Monday, July 29, 2002

First, jumbo squid in California beached themselves.

Now, whales around Cape Cod have too.

What does this mean? Could it possibly mean that MEG is actually happening?

Carcharodon megalodon is the extinct (or is it???) ancestor of the great white shark. Imagine if the shark in Jaws was about 10 times bigger. You'd have a meg. A predator programmed only to eat. With a bite radius of about 10 feet wide and sharp surrated teeth bigger than your hand, Meg could easily swallow a human whole.

In the story, a scientist (that would be played by Bruce Willis if I made a movie out of it) theorizes that it could be possible for this predator to still be alive today. He believes that when whatever killed the dinosaurs happened, megalodons could have survived it by diving to the incredibly deep waters of the Marianna Trench in the Pacific Ocean. They could have survived in the surprisingly warm waters of the trench (the volcanic action there keeps the bottom water warm). However, because the deeper in the ocean you go the colder it gets until you reach the magma-warmed layers of the 2 mile deep trench, such a beast could not have survived the icy trip back up. So for millions of years, meg could have survived and evolved without the human race ever noticing.

Of course, the story revovles around the scientist, Jonas (interesting name...wanna, going to the Marianna Trench and freaking out at the site of a 70 foot glowing white shark. In a bizarre accident, one meg gets tangled up in the 2 miles wiring attached to a bathosphere (I think that's the deep sea ship) while another shark lunges upward for a feeding frenzy on the tangled one. This female meg is apparently able to survive the icy trip up swimming in the trail of warm blood from her meal that's being pulled up to the surface. Once in the warm top layers of ocean, the femal megalodon wrecks havoc "jaws-style."

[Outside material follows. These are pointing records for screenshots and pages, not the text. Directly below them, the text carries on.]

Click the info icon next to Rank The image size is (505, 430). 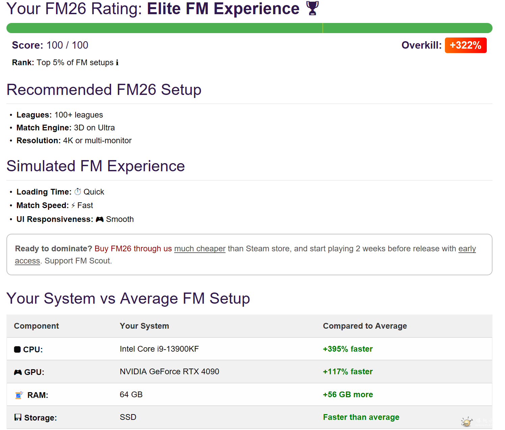click(x=117, y=63)
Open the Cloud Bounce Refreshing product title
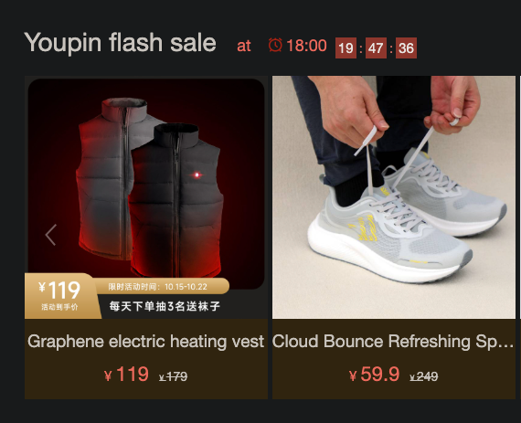This screenshot has width=521, height=423. pyautogui.click(x=393, y=342)
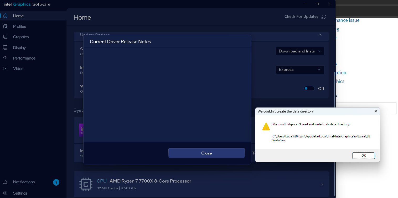The width and height of the screenshot is (398, 198).
Task: Open the Display section icon
Action: click(5, 48)
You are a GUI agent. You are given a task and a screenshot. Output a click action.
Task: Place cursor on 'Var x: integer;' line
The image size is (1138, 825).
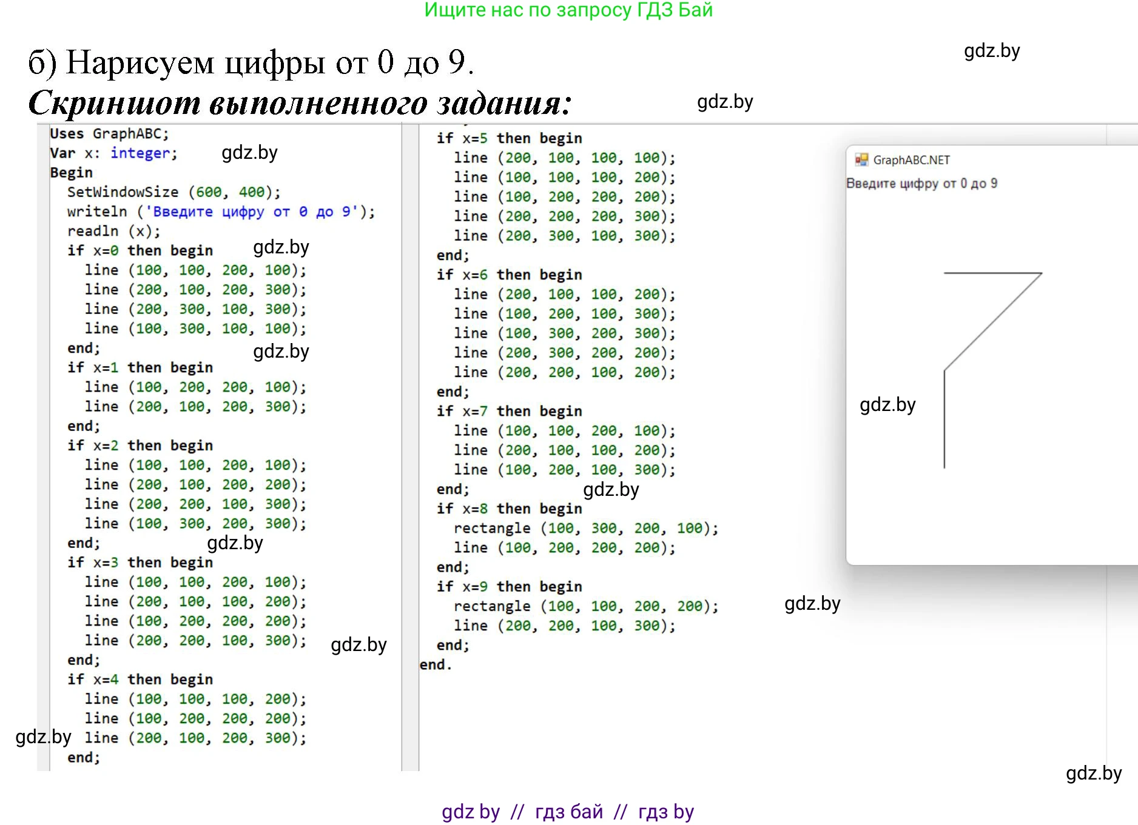[x=113, y=153]
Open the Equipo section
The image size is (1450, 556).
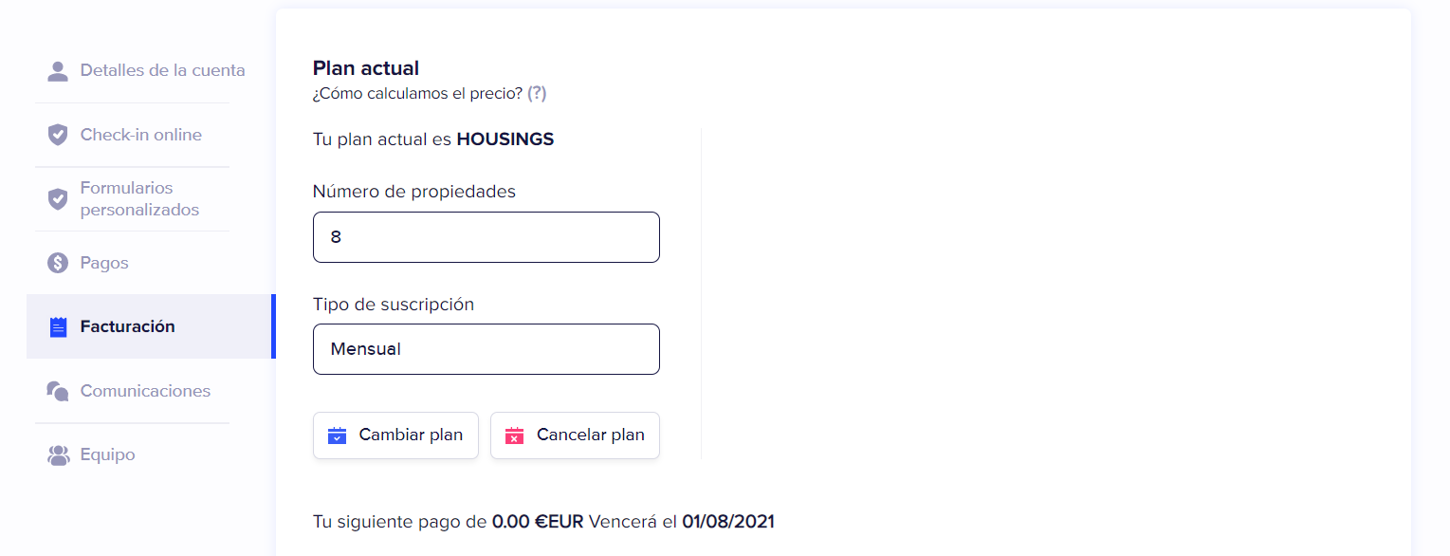pos(107,454)
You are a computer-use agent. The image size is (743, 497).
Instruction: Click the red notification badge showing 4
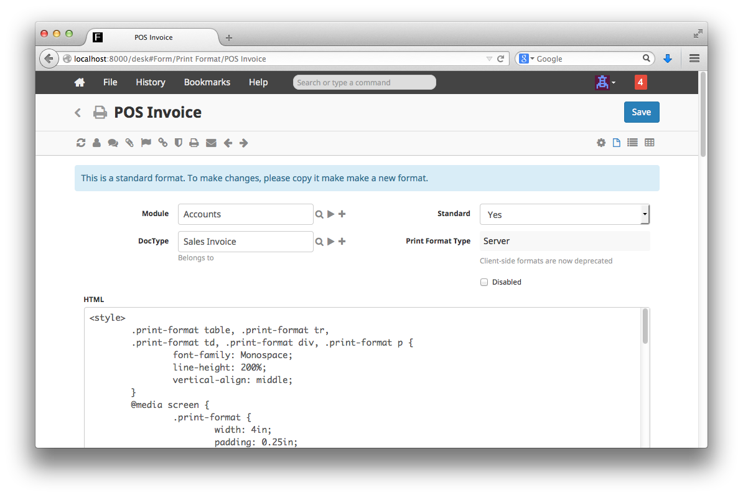640,82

What I find interesting about these sea animal beaching themselves, not to mention the recent rash of shark attacks, is that is kind of what started happening in this book. Sea creatures were getting spooked by this eating-machine and changed their migration patterns and swam too close to the shore. They started beaching themselves to avoid a worse fate of being chomped to death.

So, stuff like a mass whale beaching peaks my interest because I think what if there really is a megalodon out there. How would we know if there was one out there (aside from the 10 foot dorsal fin)? And why in the heck do I think that a present-day megalodon would be kinda cool? Such is my fascination with sharks.

Is it safe to go back out in the water?